- Exercise directions
Reproduce the items below verbatim, everything from the line containing "Task: Open the 正常 blend mode dropdown" down to the line containing "(x=347, y=190)", with both of those lines included.

- Extracted entries
____________________
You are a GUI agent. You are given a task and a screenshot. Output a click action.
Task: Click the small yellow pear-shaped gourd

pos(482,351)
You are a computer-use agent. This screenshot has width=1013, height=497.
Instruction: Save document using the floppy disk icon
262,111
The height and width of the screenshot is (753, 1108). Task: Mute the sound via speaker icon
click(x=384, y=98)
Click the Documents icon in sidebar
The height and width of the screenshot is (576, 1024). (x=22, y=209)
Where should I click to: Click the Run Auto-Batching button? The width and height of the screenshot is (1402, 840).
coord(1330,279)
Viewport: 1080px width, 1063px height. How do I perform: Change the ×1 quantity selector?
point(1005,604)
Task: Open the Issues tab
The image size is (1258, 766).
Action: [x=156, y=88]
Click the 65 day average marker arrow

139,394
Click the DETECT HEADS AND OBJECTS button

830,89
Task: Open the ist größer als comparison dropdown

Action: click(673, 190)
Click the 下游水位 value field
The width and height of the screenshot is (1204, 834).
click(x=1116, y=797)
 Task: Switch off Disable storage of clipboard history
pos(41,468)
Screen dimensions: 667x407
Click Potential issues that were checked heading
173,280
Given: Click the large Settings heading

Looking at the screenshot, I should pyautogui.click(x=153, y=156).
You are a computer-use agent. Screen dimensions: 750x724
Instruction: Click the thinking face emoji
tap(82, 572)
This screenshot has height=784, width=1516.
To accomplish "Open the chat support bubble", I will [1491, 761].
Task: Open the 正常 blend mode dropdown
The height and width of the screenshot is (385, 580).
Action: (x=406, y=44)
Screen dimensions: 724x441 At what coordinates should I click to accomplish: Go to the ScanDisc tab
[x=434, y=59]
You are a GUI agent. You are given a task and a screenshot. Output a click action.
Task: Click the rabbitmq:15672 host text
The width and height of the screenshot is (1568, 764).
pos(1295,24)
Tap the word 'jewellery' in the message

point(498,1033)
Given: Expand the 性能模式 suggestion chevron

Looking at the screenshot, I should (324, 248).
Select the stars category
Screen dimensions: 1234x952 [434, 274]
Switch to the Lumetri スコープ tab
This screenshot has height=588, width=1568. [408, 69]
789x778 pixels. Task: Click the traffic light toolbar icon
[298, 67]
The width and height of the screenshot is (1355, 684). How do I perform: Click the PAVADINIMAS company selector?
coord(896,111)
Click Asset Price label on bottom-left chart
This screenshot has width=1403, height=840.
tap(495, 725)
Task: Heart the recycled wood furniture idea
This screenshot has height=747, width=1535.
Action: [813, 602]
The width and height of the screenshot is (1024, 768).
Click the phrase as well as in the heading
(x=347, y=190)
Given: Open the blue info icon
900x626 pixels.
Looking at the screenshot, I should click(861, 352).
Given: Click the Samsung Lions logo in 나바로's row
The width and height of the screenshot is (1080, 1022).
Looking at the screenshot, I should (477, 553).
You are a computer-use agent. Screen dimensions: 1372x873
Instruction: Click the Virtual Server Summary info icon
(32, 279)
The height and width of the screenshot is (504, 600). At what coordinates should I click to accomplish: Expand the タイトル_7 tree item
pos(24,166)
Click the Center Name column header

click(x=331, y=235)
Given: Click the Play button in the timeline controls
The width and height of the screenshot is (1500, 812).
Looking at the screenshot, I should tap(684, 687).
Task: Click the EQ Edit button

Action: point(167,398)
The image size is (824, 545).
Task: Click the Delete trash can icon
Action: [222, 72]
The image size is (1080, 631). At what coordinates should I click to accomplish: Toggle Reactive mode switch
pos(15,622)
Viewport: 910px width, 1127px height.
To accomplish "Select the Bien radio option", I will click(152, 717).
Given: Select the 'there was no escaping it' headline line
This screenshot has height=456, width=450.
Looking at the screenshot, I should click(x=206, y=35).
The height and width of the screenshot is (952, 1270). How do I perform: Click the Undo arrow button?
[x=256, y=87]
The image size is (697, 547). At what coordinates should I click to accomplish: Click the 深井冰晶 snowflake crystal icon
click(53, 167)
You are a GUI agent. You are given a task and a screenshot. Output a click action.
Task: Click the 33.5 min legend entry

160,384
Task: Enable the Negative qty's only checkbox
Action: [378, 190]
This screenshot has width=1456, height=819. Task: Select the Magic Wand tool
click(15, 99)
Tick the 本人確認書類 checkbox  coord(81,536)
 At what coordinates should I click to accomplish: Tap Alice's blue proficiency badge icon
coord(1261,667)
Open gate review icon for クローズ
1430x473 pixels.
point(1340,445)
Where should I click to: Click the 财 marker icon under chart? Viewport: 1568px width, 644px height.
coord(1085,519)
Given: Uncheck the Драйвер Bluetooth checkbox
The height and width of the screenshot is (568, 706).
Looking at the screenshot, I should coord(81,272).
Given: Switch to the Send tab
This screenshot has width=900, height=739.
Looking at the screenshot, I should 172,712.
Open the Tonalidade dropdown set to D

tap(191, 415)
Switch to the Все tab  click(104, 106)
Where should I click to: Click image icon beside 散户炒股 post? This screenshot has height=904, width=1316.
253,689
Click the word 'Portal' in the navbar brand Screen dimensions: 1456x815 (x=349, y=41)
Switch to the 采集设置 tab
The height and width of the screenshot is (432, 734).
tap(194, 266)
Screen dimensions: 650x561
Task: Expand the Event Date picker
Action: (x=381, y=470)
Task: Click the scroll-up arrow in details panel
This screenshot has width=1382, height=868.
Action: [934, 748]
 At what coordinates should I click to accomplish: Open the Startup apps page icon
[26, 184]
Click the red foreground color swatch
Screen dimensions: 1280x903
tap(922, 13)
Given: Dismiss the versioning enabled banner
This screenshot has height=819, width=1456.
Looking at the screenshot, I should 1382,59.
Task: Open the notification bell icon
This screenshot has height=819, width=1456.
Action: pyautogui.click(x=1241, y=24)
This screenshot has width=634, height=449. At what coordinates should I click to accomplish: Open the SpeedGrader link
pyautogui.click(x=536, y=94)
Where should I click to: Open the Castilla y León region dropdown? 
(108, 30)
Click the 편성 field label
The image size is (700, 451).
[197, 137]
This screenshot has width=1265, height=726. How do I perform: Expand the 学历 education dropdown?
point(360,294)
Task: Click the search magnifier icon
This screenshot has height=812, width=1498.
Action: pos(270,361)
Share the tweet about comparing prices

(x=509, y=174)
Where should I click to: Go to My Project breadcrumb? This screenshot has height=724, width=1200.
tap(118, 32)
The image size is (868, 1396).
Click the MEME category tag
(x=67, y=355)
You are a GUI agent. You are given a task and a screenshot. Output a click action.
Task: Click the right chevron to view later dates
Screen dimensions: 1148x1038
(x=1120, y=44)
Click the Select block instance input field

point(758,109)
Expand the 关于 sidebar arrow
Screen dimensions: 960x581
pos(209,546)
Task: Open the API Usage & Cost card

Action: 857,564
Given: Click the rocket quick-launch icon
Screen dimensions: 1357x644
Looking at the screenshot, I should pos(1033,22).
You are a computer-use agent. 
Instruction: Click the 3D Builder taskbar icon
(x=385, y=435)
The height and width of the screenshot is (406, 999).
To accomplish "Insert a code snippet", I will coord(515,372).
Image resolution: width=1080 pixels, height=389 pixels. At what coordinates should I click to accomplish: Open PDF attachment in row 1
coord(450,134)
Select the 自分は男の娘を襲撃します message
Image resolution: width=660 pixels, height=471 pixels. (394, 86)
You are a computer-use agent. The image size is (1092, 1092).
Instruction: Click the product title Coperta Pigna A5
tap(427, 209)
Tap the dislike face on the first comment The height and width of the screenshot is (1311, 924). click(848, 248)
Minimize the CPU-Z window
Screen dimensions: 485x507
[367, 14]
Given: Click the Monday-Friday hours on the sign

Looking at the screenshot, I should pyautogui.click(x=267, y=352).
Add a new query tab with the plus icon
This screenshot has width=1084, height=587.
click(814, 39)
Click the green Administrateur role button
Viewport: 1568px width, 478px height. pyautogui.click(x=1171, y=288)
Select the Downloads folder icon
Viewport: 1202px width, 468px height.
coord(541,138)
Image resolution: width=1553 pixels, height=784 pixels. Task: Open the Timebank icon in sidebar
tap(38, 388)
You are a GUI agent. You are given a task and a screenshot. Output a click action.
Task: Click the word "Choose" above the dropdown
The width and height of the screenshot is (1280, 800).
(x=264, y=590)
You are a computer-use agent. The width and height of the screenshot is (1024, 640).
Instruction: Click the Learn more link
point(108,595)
____________________
- Exercise response
Task: Open the 正常 blend mode dropdown
The height and width of the screenshot is (385, 580).
Action: (x=406, y=44)
Screen dimensions: 724x441 At what coordinates should I click to accomplish: Go to the ScanDisc tab
[x=434, y=59]
You are a GUI agent. You are given a task and a screenshot. Output a click action.
Task: Click the rabbitmq:15672 host text
The width and height of the screenshot is (1568, 764).
pos(1295,24)
Tap the word 'jewellery' in the message

point(498,1033)
Given: Expand the 性能模式 suggestion chevron

Looking at the screenshot, I should (324, 248).
Select the stars category
Screen dimensions: 1234x952 [434, 274]
Switch to the Lumetri スコープ tab
This screenshot has height=588, width=1568. [408, 69]
789x778 pixels. Task: Click the traffic light toolbar icon
[298, 67]
The width and height of the screenshot is (1355, 684). How do I perform: Click the PAVADINIMAS company selector?
coord(896,111)
Click Asset Price label on bottom-left chart
This screenshot has width=1403, height=840.
tap(495, 725)
Task: Heart the recycled wood furniture idea
This screenshot has height=747, width=1535.
Action: [813, 602]
The width and height of the screenshot is (1024, 768).
Click the phrase as well as in the heading
(x=347, y=190)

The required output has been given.